Nothing past the line containing "Click the Psyduck" belongs in the output. Copy exactly every line of the data below from the first up to and including it.

(Stored data)
□ □ □ □ □ □ □

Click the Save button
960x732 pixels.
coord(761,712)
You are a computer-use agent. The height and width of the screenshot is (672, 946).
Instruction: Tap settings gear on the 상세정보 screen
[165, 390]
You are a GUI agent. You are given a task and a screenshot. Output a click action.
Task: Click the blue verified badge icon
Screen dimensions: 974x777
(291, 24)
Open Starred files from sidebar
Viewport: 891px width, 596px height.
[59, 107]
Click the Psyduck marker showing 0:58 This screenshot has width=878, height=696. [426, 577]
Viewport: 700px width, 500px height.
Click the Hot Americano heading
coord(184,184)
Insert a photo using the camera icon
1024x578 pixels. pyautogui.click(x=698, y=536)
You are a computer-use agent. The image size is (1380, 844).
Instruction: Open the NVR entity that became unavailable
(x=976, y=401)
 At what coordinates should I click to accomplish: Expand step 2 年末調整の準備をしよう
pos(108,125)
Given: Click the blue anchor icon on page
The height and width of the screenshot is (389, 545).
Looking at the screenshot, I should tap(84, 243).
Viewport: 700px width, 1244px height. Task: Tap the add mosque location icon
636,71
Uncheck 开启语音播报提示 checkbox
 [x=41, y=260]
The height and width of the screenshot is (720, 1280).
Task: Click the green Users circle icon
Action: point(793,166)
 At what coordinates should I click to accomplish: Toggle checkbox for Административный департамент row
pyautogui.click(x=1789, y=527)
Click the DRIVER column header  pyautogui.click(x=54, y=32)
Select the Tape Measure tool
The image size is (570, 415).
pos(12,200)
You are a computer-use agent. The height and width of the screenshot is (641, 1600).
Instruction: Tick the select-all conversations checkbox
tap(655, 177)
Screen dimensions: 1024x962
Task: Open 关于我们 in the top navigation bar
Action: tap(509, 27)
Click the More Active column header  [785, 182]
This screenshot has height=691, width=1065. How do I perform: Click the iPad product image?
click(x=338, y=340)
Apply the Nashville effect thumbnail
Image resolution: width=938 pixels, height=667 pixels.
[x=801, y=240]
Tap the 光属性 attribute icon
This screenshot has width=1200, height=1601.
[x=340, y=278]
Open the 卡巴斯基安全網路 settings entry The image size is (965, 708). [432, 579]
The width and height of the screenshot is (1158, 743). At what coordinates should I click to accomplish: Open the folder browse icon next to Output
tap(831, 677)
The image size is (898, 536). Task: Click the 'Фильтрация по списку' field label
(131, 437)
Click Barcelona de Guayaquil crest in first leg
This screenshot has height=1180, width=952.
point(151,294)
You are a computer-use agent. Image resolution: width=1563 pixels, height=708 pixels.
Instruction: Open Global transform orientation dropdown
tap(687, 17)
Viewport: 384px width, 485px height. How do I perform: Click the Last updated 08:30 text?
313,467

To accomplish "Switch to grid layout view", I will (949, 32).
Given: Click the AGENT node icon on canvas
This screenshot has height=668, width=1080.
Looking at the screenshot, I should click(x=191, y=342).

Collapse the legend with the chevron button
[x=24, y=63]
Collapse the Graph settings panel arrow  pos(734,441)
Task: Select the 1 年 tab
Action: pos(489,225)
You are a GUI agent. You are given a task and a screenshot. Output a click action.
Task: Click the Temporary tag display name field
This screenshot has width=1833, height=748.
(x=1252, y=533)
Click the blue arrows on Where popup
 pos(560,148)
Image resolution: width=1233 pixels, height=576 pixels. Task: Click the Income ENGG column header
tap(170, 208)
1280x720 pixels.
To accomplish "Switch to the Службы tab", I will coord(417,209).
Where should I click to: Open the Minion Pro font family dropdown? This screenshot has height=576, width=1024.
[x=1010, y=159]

□ □ □ □ □ □ □

### YOUR RESPONSE
Click the Save button
960x732 pixels.
coord(761,712)
You are a computer-use agent. The height and width of the screenshot is (672, 946).
Instruction: Tap settings gear on the 상세정보 screen
[165, 390]
You are a GUI agent. You are given a task and a screenshot. Output a click action.
Task: Click the blue verified badge icon
Screen dimensions: 974x777
(291, 24)
Open Starred files from sidebar
Viewport: 891px width, 596px height.
[59, 107]
Click the Psyduck marker showing 0:58 This screenshot has width=878, height=696. [426, 577]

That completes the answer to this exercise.